Heterotrophic nitrification aerobic denitrification (HNAD) process is considered to be a promising strategy for efficient removal of nitrogen and refractory organic pollutants from aquatic environments. However, isolated single strains or microbial communities of HNAD in most studies suffer from severe inadaptability in the face of complex aquatic environments. Therefore, the existence of fundamental microbial communities that is able to adapt to contaminants through shaping its structure and then remove the pollutants is a promising solution to this deficiency. Herein, we introduced three aromatic compounds (ACs) (2,4,6-Trinitrotoluene, Aniline, and Phenanthrene), and established HNAD microcosms containing the different ACs and nitrogen through aeration.

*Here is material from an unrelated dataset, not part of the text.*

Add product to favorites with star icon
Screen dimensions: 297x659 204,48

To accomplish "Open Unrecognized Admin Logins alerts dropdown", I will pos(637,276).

Impressively, the removal efficiencies of aerobic microcosms were nearly 94.5%, 99.4% and 100% for 2,4,6-Trinitrotoluene, Aniline and Phenanthrene, respectively, and above 90% for total nitrogen (TN), demonstrating superior ACs and nitrogen elimination capabilities.  Meanwhile, analysis of microbial community structure and symbiont networks exhibited that there are eight commonly dominant genera in different microcosms, namely Arthrobacter, Bacillus, Sphingobium, Massilia, Novosphingobium, Noviherbaspinrillum, Lysobacter and Azohydromonas. Notably,  these core bacteria changed only in relative abundance with the microcosms, and had been proven that they all have laudable carbon and nitrogen conversion capabilities.  This finding confirmed the existence of basic microbial communities whose dominant species coordinate with each other to adapt to different water environments for the purpose of water purification. Finally, the mechanism of nitrogen transformation at both gene and enzyme levels was revealed by KEGG enrichment analysis. Summarily, this study will provide valuable references for future development of water treatment technologies.